Wenn Du denkst: "Gott sei Dank, der Typ ging mir ja nur noch auf die Nerven, gut dass er Schluss gemacht hat, wollte ich ja auch, aber ich hab mich halt nicht getraut", dann wirst Du zumindest Erleichterung verspüren vielleicht sogar Freude, denn Depp los zu sein.
Dreimal die gleiche Situation, drei verschiedene Gedanken und drei verschiedene Gefühle!!!
Du machst Dir viele Gedanken, wie Deine Fragen zeigen. Viele von ihnen drehen sich um Schmerzen und die Frage, was das wohl sein könnte, woraus ich schließe, dass Du Dir schnell Sorgen machst.
Wie war das bevor Du 12 Jahre wurdest? Hast Du Dir solche Fragen schon in der Grundschule gestellt?
Du hast seit den Sommerferien Panik, schreibst Du. Warum? Hast Du Angst zu versagen, Sachen nicht zu verstehen?
Wie hast Du es geschafft, in den Jahren zuvor keine Panik zu haben? Was hat sich geändert?
Du bist jetzt in der 10. Klasse. 9 Klassen hast Du also offenbar erfolgreich gemeistert. Jedenfalls bist Du versetzt worden, sonst wärst Du nicht da, wo Du heute bist. Das ist ja wohl schon mal eine gute Leistung oder?
Du schreibst, dass Du jede Englischstunde einschläfst. In den anderen Stunden scheint das nicht zu passieren. Woran liegt das? Sind die Englischstunden immer spät oder magst Du Englisch nicht, oder hast vielleicht sogar etwas Angst davor?
Wie schaffst Du es in den anderen Stunden wach zu bleiben und wie hast Du das in den letzten Jahren geschafft?
Wenn Du Zeit hast, dann setzt Dich einmal in Ruhe hin und gehe Dein Leben durch.

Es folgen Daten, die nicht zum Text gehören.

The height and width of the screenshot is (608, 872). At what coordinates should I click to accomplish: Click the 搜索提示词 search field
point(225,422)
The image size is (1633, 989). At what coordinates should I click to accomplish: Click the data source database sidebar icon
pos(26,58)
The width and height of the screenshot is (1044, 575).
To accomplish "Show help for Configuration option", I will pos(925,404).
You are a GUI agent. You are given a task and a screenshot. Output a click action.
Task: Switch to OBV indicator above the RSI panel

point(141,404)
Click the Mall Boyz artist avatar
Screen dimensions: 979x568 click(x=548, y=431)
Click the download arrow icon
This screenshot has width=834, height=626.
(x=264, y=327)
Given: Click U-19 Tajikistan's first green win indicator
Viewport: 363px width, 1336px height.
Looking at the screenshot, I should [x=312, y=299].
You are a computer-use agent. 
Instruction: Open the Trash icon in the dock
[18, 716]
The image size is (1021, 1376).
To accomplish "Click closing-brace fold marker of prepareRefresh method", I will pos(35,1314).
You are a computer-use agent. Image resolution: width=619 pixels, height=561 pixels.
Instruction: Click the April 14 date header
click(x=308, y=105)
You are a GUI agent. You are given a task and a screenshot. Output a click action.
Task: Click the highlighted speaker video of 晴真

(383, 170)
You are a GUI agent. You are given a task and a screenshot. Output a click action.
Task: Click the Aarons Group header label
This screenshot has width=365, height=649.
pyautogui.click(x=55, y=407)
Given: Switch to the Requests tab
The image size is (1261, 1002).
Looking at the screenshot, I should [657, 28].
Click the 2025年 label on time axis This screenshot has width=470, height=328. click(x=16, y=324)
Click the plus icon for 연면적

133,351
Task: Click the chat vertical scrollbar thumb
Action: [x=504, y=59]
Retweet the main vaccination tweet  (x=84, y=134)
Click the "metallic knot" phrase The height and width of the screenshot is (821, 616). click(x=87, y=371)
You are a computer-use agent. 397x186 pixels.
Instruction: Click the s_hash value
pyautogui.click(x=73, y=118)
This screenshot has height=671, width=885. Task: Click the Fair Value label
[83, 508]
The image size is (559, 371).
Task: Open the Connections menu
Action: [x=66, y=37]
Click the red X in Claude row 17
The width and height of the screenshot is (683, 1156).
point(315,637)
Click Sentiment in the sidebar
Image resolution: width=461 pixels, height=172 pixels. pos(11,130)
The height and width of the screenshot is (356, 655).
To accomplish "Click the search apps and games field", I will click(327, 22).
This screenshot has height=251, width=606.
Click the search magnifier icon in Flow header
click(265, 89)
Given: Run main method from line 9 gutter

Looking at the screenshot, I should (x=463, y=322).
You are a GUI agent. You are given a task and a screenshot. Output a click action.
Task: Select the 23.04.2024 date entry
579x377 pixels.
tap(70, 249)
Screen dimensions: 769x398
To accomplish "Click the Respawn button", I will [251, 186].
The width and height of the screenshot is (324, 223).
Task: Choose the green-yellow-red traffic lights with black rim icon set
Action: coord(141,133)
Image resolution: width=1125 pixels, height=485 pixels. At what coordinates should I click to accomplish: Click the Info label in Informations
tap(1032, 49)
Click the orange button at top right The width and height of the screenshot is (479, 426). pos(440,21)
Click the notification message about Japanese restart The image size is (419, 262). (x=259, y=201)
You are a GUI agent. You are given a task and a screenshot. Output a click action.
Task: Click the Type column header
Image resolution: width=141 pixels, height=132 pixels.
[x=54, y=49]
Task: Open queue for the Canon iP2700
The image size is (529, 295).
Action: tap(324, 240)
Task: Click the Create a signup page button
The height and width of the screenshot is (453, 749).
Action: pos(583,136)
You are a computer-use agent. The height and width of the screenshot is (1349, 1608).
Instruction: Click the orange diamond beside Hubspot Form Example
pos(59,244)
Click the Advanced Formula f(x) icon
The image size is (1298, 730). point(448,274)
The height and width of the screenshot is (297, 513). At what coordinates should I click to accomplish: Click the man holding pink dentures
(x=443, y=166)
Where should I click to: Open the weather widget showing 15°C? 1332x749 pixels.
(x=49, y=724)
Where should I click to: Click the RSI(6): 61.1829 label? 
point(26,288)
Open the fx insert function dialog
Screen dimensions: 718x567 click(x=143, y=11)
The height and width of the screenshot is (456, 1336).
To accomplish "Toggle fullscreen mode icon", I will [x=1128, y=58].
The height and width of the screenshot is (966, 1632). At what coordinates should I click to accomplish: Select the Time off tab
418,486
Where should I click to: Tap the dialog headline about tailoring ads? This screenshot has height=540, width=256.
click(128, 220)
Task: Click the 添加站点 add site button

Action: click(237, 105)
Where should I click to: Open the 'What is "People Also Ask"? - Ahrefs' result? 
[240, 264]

An welche glücklichen Momente erinnerst Du dich?
Was waren das für Situationen?
Wie alt warst Du jeweils?
Was hast Du in diesen Situationen gedacht und gefühlt?
Bewerte diese Situationen auf einer Skala von 0 bis 10, wobei 0 für "Absolut grässlich und maximal depremierend" und 10 für "Einfach himmlisch, so müsste es immer sein" steht.
Dann überlege, wann es Dir schlecht ging
Was waren das für Situationen?
Wie alt warst Du jeweils?
Was hast Du in diesen Situationen gedacht und gefühlt?
Und schließlich bewerte Deine aktuelle Situation auf der Skala und beantworte Dir ebenfalls die 3 Fragen, vor allem die letzte Frage: was denkst Du über Deine aktuelle Situation und welche Gefühle löst das in Dir aus.
Für mich klingt es, als ob Du im Moment auf der Skala bei 0 oder 1 bist. Kann auch falsch sein. Bewerte Du Deine aktuelle Situation.
Egal welchen Wert Du vergibst: überlege Dir, was passieren müsste, damit Du von diesem Wert einen halben Punkt höher kommst.
Angenommen Du hättest Angst Sachen nicht zu verstehen: was könntest Du tun, um diese Situation zu verbessern?
Mit anderen Klassenkameraden lernen?
Nachhilfe nehmen?
Vermutlich gab es in der 8. und 9. Klasse auch Fächer und Themen, die schwierig waren. Wie hast Du damals alle Klippen gemeistert? Kannst Du auf die gleiche Weise Deine heutigen Herausforderungen meistern?
Stell Dir vor heute Nacht geschieht ein Wunder und alle Deine Sorgen und Probleme lösen sich in nichts auf. Du merkst es aber nicht, weil Du schläfst.
Morgen früh wachst Du dann auf und beginnst mit Deinem Tag.
1. Woran merkst Du, dass dieses Wunder geschehen ist?
2. Was ist dann anders? Was wirst Du dann tun, was Du jetzt nicht tust?
3. Was wird den Menschen, die Dich kennen als erstes auffallen?
Ich wünsche Dir alles Gute und viel Erfolg!